Review of the medical record for Patient #2, identified: Patient was triaged in the ED on 12/14/15 at 4:57 PM, with a chief complaint of suprapubic pain for the past three days, associated with one episode of vomiting on 12/13/15. The triage nurse noted stable vital signs, and assigned the patient an Emergency Severity Level (ESI) Level of 3.


A Nurse Practitioner (NP) on 12/14/15 at 5:18 PM, noted the patient complained of abdominal pain associated with nausea and dysuria. The NP documented at 5:17 PM an order for "urinalysis and Dipstick with microscopic exam on positive."


On 12/14/15 at 11:55 PM, approximately seven hours after arrival of the patient to the Emergency Department, nurse noted, "Patient called, no response/not in area." The final disposition of the patient on 12/15/15 at 00:29 AM noted, "walked out after medical evaluation."


The NP orders for urinalysis and Dipstick with microscopic exam for a positive result were not implemented. There was no medical evaluation of the patient prior to the time she was noted to have walked out on 12/14/15 at 11:55 PM.


There was no evidence of a nursing assessment after the triage evaluation of the patient at 4:57 PM, in accordance with facility's policy titled, "Triage and Primary Nursing of Adult and Pediatric Patients in the Emergency Department."


At interview with Staff C on 2/17/16 at 2:30 PM, Staff C acknowledged that Patient #2 did not receive a medical evaluation before her departure from the ED and the order by the NP for urinalysis and Dipstick were not implemented.

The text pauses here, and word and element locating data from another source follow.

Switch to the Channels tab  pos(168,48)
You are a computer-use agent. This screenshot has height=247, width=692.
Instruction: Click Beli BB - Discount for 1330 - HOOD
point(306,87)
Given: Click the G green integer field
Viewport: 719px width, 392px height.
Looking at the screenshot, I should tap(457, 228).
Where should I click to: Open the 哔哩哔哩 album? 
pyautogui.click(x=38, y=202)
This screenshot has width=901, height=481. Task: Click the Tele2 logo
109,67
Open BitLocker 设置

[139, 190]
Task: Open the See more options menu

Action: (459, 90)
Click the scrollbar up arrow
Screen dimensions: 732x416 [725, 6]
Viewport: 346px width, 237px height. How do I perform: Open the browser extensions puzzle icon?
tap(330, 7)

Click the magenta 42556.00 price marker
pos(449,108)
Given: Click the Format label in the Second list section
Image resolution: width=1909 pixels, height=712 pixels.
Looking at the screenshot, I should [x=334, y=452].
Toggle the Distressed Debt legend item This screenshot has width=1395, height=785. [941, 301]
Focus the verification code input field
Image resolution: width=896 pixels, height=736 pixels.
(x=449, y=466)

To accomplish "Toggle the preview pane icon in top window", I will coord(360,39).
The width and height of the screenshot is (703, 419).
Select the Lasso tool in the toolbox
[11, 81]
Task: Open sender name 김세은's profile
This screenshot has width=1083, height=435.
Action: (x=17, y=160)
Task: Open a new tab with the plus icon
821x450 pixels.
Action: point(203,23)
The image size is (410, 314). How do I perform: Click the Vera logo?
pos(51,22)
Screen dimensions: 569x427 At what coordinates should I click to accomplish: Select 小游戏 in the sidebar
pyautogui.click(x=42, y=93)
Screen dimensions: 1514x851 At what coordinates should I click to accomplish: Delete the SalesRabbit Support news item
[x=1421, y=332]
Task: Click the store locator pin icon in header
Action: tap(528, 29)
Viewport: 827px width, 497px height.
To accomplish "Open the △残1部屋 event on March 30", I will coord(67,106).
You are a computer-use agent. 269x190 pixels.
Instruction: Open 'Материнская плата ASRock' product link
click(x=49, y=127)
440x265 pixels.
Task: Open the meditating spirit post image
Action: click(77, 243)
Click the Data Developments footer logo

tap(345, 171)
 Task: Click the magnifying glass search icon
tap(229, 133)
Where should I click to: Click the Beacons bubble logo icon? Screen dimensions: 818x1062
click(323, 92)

Review of the medical record for Patient #3, identified this patient was initially evaluated in the ED on 12/14/15 at 01:58 AM, with complaint of vaginal and suprapubic pain. Triage assessment revealed low-level pain, rated at 2 on a numeric pain scale of 1 to 10. The patient was discharged home at approximately 5:33 AM, after physician assessment and the provision of follow up care instructions.

Patient #3 returned to the ED on 12/14/15 at 4:52 PM, with the same complaint of suprapubic pain, but now rated pain at 9. Triage nurse noted the patient was tachycardic (rapid heart beats greater than 100 beats per minute) at 104 beats per minute. The patient was assigned an ESI Level of 3.

ED mid level provider on 12/14/15 at 5:12 PM, documented that the patient was in the ED earlier for the same complaint and was awaiting further evaluation by ED physician. On 12/14/15 at 11:55 PM, nurse noted, "Patient called, no response/not in area."

There was no documented nursing evaluation of Patient #3, after she was triaged on 12/14/15 at 4:52 PM. The ED mid level provider's assessment at 5:12 PM did not include a medical evaluation and the patient's severe suprapubic pain was not evaluated and managed.

The patient presented to the ED at 4:52 PM with severe pain rated at 9 and rapid heart rate (104 beats per minute). No further assessment of the patient is documented until at 11:55 PM when the nurse noted, "Patient called, no response/not in area." This patient left the ED approximately seven (7) hours after arrival with no evaluation or treatment for the pain.

At interview with Staff C, ED Site Director, on 2/17/16 at approximately 2:40 PM, she stated there was no nursing assessment of Patient #3, and she confirmed that a medical evaluation was not conducted.